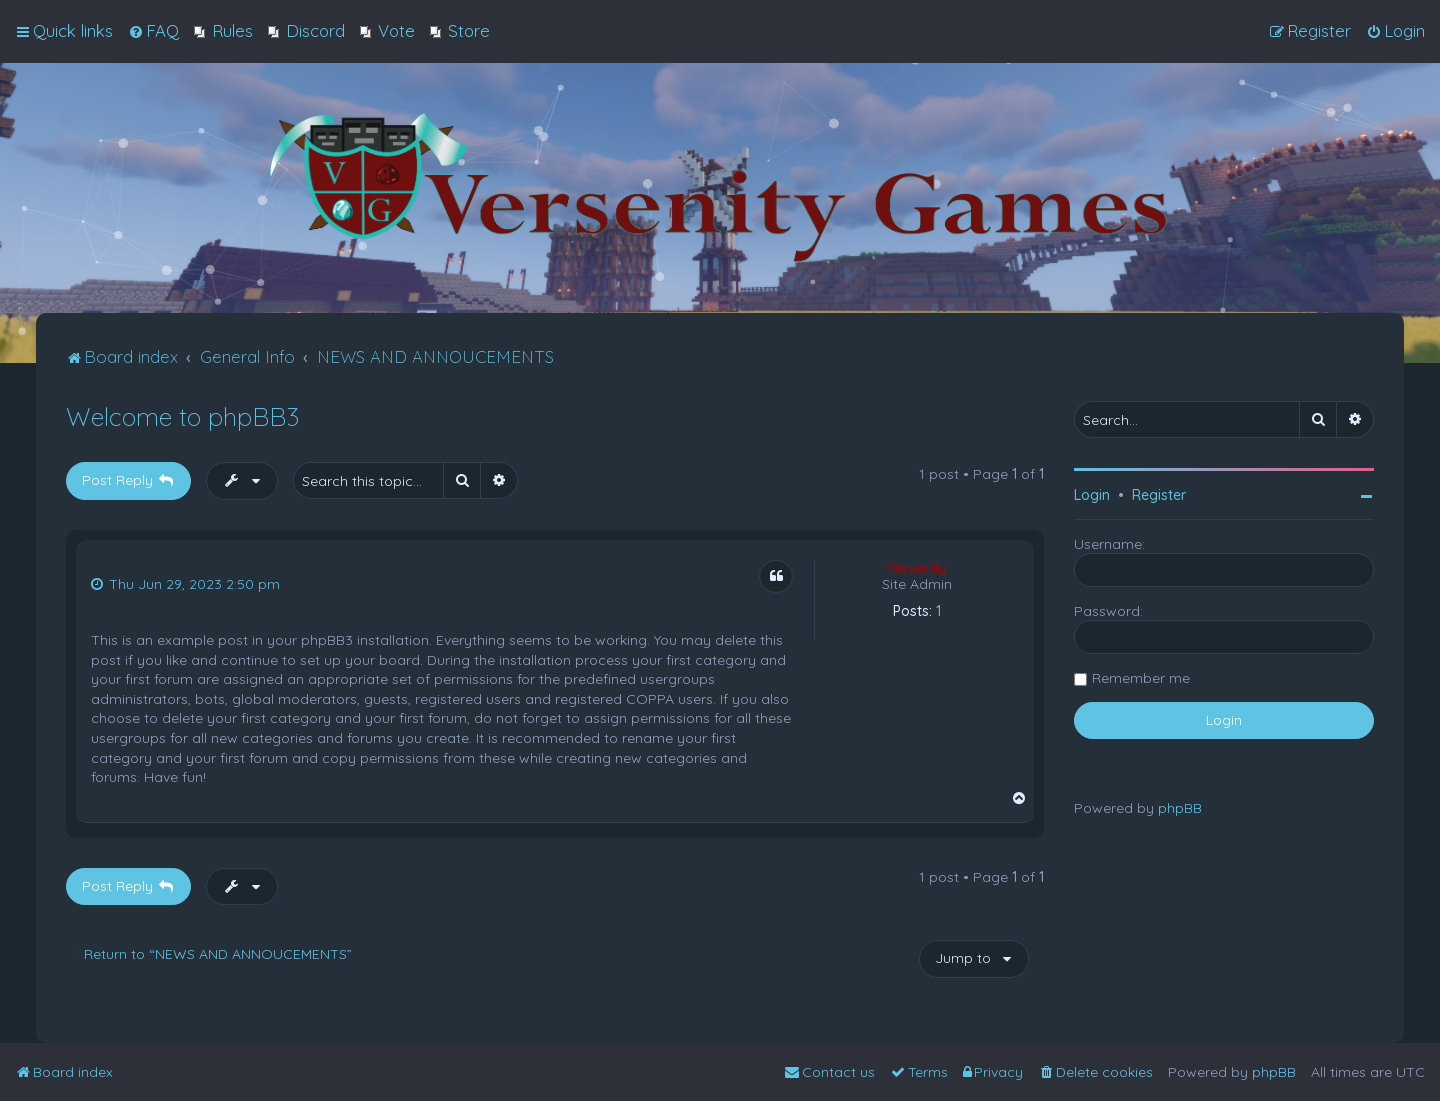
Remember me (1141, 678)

--

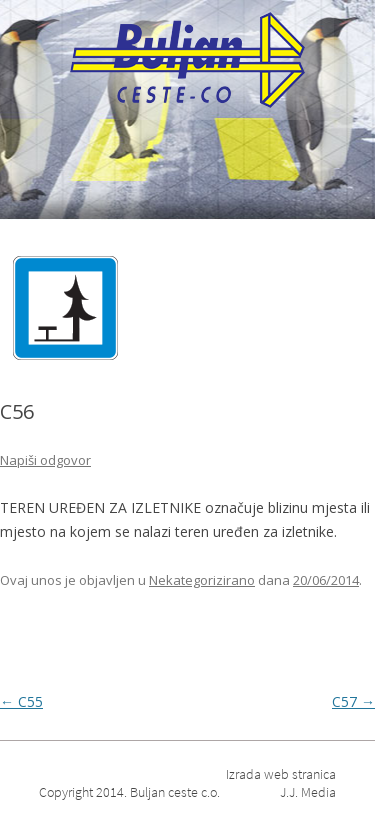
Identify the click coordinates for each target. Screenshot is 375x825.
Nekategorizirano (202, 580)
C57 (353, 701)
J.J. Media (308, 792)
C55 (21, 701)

| What you should do |
Count the lines of the material above that contain the string "target", treating uppercase and lowercase as different. Reply with the number only.

| Solution to this exercise |
1